Harwell and other restaurant owners contacted by the Review-Journal recently have no quarrel with health care and other front-line workers, the elderly and medically fragile getting top priority. But the extension of restrictions makes their own comparatively low ranking a bitter pill to swallow when many of them are fighting to save their businesses.

“You ever been punched in the throat?” asked Antonio Nunez, owner of The Stove. “That’s about where I was at” when he heard Gov. Steve Sisolak’s virtual news conference Monday evening. “We’re literally draining all of our bank accounts.”

“If you put us as a whole in the nation,” Nunez said, “we’re one of the largest employers. I completely understand doctors and nurses and elderly first, but this is one of the most important industries on the economy side of it.
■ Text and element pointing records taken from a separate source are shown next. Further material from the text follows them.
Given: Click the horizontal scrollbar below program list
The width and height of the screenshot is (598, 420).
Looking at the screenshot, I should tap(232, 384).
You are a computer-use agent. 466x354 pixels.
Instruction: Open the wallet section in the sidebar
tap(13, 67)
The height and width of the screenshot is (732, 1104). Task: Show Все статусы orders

Small business supports the economy, and you’re killing that small business.”

‘How does that even make sense?’

Monday’s announcement placed food service and hospitality workers in the fourth category in the state’s front-line/essential workforce “lane,” below public safety, community support such as government officials, mortuary services and agriculture, utilities and the department of transportation.
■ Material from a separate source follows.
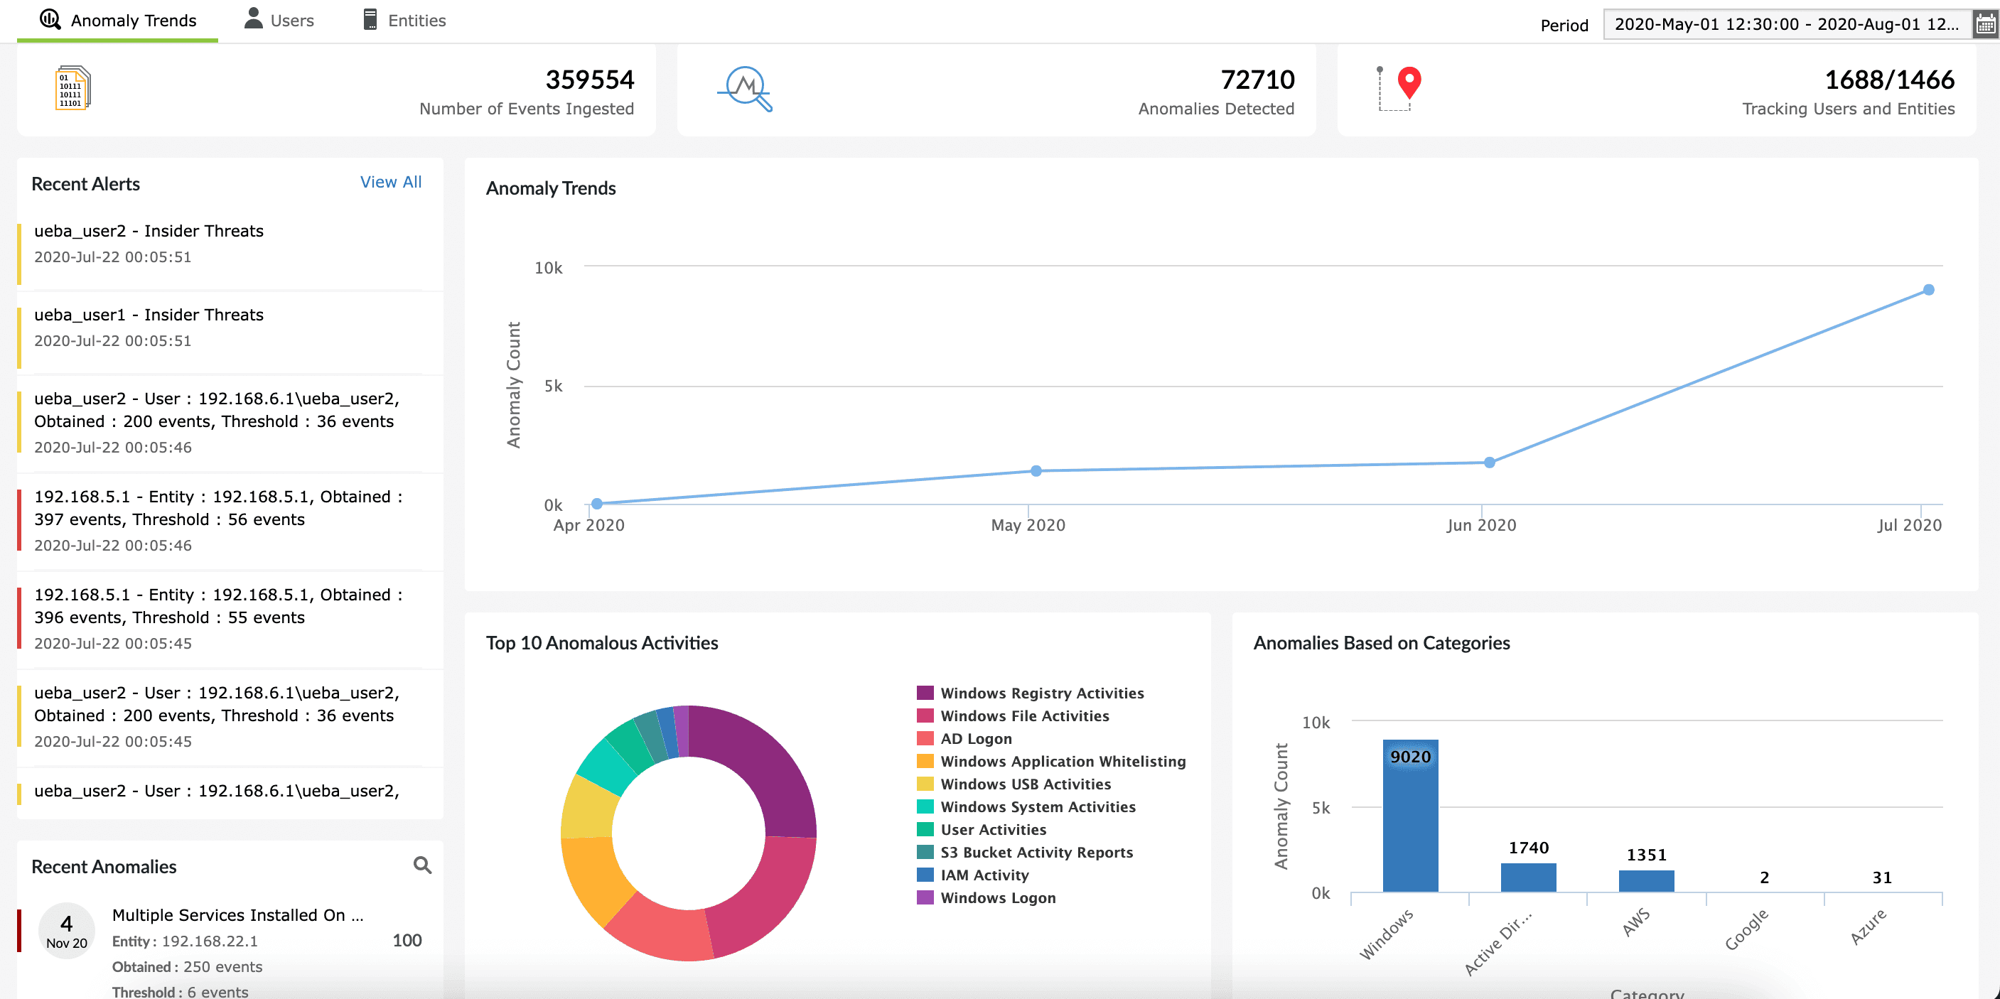Click View All in Recent Alerts
This screenshot has height=999, width=2000.
(391, 182)
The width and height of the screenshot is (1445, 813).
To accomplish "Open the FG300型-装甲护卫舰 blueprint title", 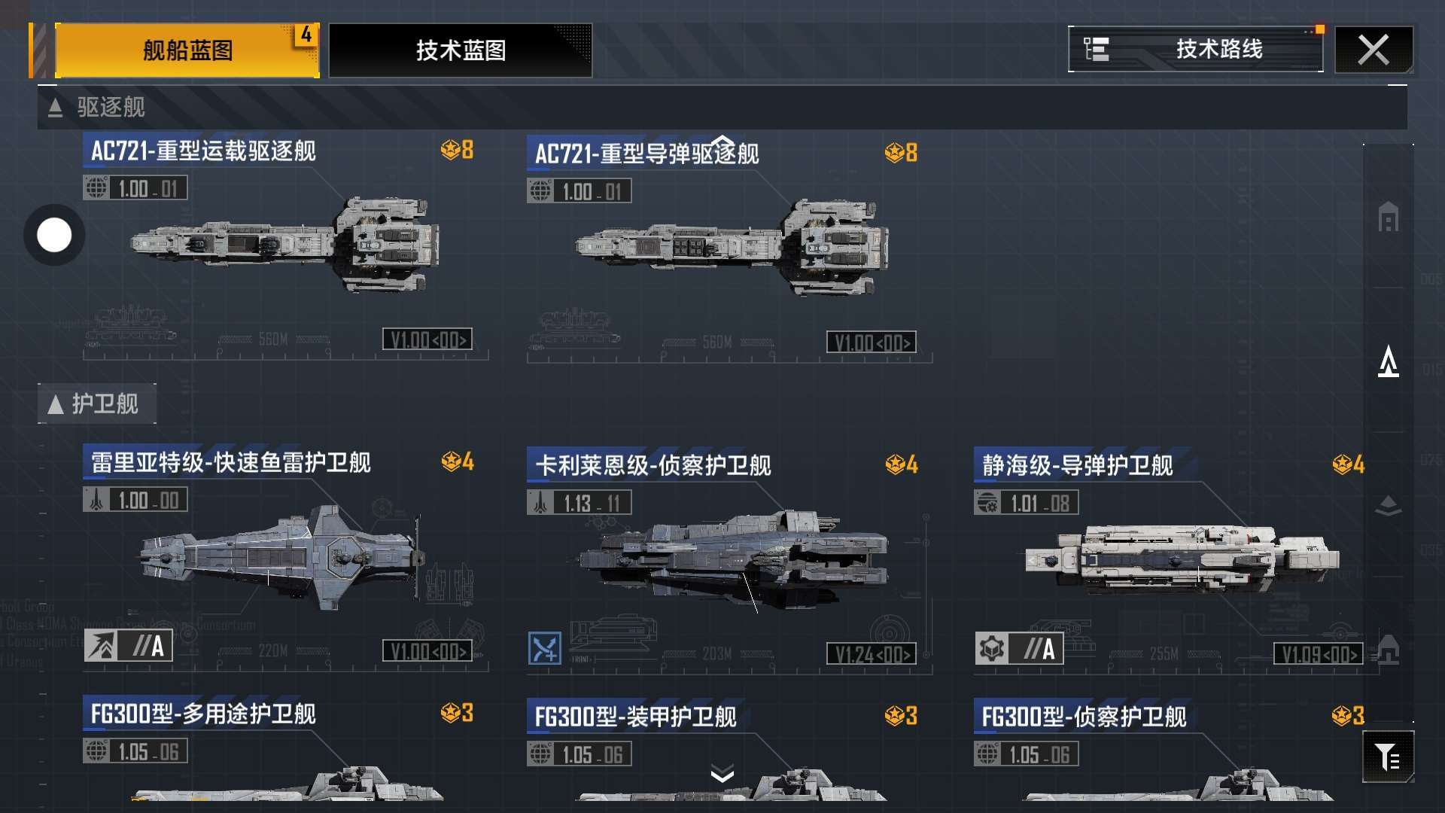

Kristin Corral, owner of Tacotarian, said restaurant workers were completely left off of the state’s original “tiered” plan. But she said the current plan still makes little sense.

“You have every other step in the food supply chain — the people that are butchering the animals, the people that are growing the food, the people that are shipping the food, the people that are distributing the food — all right under teachers,” she said. “But the people that are actually touching the food and serving the customers with their own hands are completely at the bottom of the list. Like, how does that even make sense?”
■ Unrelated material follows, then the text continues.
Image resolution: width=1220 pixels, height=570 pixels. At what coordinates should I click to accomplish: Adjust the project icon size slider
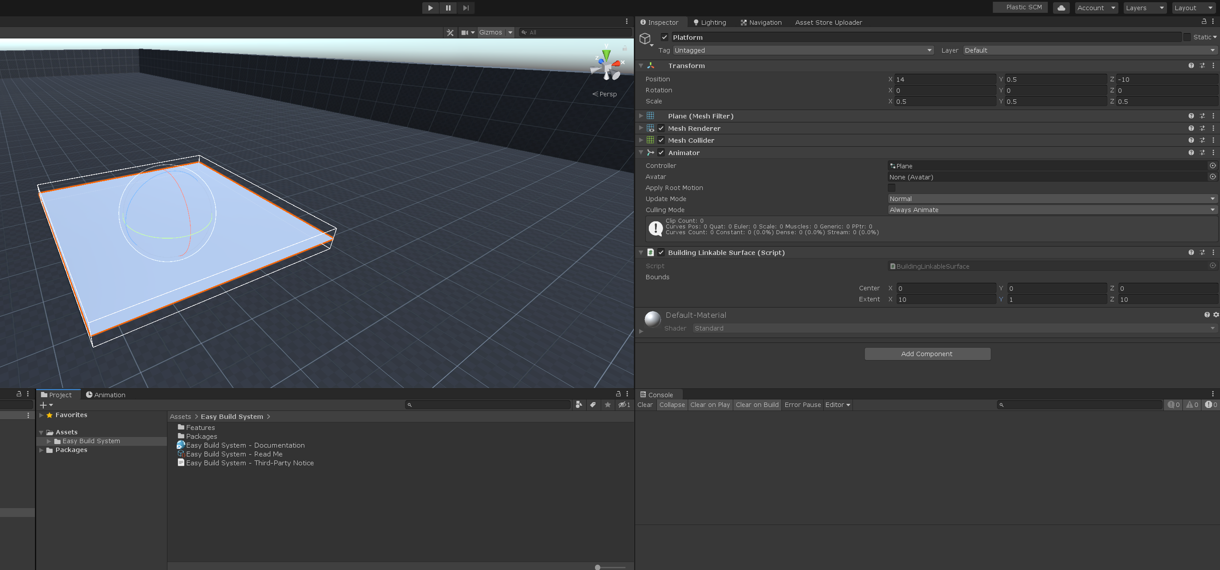click(x=598, y=567)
Wyndee Forrest, co-owner of CraftHaus Brewery, said the state guidelines don’t seem to be in line with those from the Centers for Disease Control and Prevention.

“The CDC designates food and beverage workers as essential, and they are to be vaccinated in Tier 1B,” she said. “But the Nevada playbook that was rolled out (Monday) night still has food and beverage workers being vaccinated last, with the general public.”

“(Sisolak) keeps pinpointing us, and pushing our capacity further and further down,” Corral said. “But when it comes to vaccinating us, he wants to put us at the bottom as if we don’t matter. So how can we be both things? How can we be so high risk, and then not important enough to vaccinate?”

“If we’re not spreading infection,” Forrest said, “then why is there a need for us to stay at 25 percent capacity for another 30 days?”

‘Arbitrary restrictions’

Besides what many see as a flaw of logic, they point to the governor’s oft-repeated acknowledgment of the importance of the hospitality industry to Nevada, and worry that workers trying to keep things going are in real danger.

“We’re not requiring people who fly in to have negative tests,” as in some states, said John Anthony, manager of Sparrow + Wolf. “We just allow you to land at McCarran and walk right into a casino and start smoking around employees. So for them not to be considered front line is sort of insulting.”

“Our employees are seeing lots of people every day,” said Marcello Mauro, general manager of Nora’s Italian Cuisine. “We’re having to reduce occupancy and all this other stuff. Obviously, if restaurants are important to curbing the spread, I feel it’s important that employees working in restaurants are vaccinated as soon as possible.”

Ann Alenik, owner of the Pasta Shop Ristorante and Art Gallery, said she doesn’t think the overall scope of restrictions is effective against actual risk.

“A friend of mine just flew, and there were three people per row on the plane,” she said. “In a restaurant, you’re with your family or friends” and would probably be more aware of a COVID threat from them.

Others said they believe that retail establishments aren’t monitored for capacity and social distancing and that restaurants are the only sector that collects contact tracing information, via mandatory reservations.

“I’ve been as patient as I possibly can be with regard to all of the restrictions,” Harwell said. “At this point, continuing to extend arbitrary restrictions on one industry over another is simply ludicrous. There’s no science that COVID is spread at any greater fashion in a restaurant than in a retail environment.”